Given a bounded self-adjoint operator $T$ on a Hilbert space $H$, the Jordan decomposition asserts that there exists a unique pair of bounded positive operators $(T_+,T_-)$ such that $$ T = T_+ - T_-, \quad \text{and}\quad T_+T_-=0. $$ For that reason $T_+$ and $T_-$ are often called the positive and negative part of $T$, respectlvely. In particular $T\leq T_+$.
Question. Is $T_+$ the smallest positive operator bigger than $T$? In other words, if $S$ is a bounded positive operator on $H$, such that $T\leq S$, does it follow that $T_+\leq S$.
EDIT: The following is true in the case that $T_+$ is invertible.
We have that $T_+-T_-\leq S$. Note that since $T_-T_+=T_+T_-=0$, we have that $T_-p(T_+)=p(T_+)T_-=0$ for any polynomial $p(z)$ with constant term $0$. Now since $T_+$ is invertible, $0\not\in\sigma(T_+)$, so the spectrum of $T_+$ is a closed set contained in an interval $[\varepsilon, M]$, where $0<\varepsilon<M<\infty$. The functions $f_n(t)=t^{1/n}$ defined on $\sigma(T_+)$ are continuous and each one can be uniformly approximated by polynomials with constant term $0$, so we have that $f_n(T_+)T_-=T_-f_n(T_+)=0$ for all $n$. But note that since $f_n\to1$ uniformly on $\sigma(T_+)$ we have that $f_n(T_+)\to\text{id}_H$ in norm.
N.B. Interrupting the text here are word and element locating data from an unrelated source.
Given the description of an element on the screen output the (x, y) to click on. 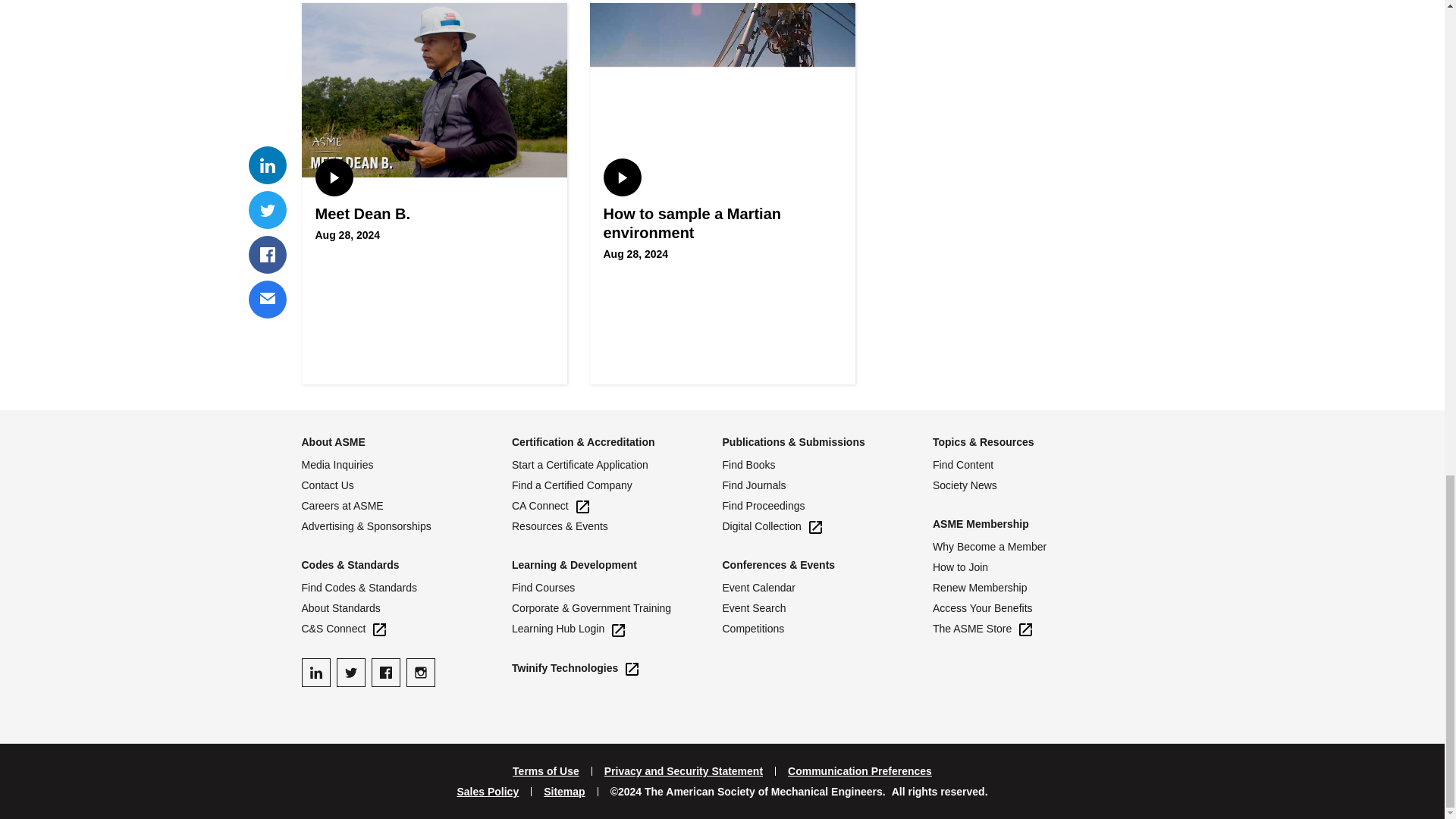
ASME on Facebook (385, 672)
ASME on Instagram (420, 672)
ASME on Twitter (350, 672)
Careers at ASME (406, 505)
Contact Us (406, 485)
ASME on LinkedIn (315, 672)
Media Inquiries (406, 464)
About ASME (333, 441)
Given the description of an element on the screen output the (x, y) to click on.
This actually proves that $T_-=0$, and the result follows trivially.
In the case that $T_+$ is not invertible, we cannot say anything: As OP commented, consider for example $T=\pmatrix{1&0\\0&-1}$, then $T_+=\pmatrix{1&0\\0&0}$. Consider the matrix $S=\pmatrix{9&-6\\-6&4}$, then we have that $$S=\pmatrix{3&-2\\0&0}^*\cdot\pmatrix{3&-2\\0&0}\geq0$$ and we have that $$S-T=\pmatrix{8&-6\\-6&5}\geq0$$ since the eigenvalues of $S-T$ are $\frac{13\pm 3\sqrt{17}}{2}$. On the other hand, we have that
$$S-T_+=\pmatrix{8&-6\\-6&4}$$ and the eigenvalues of $S-T_+$ are $6\pm 2\sqrt{10}$, one of which is negative.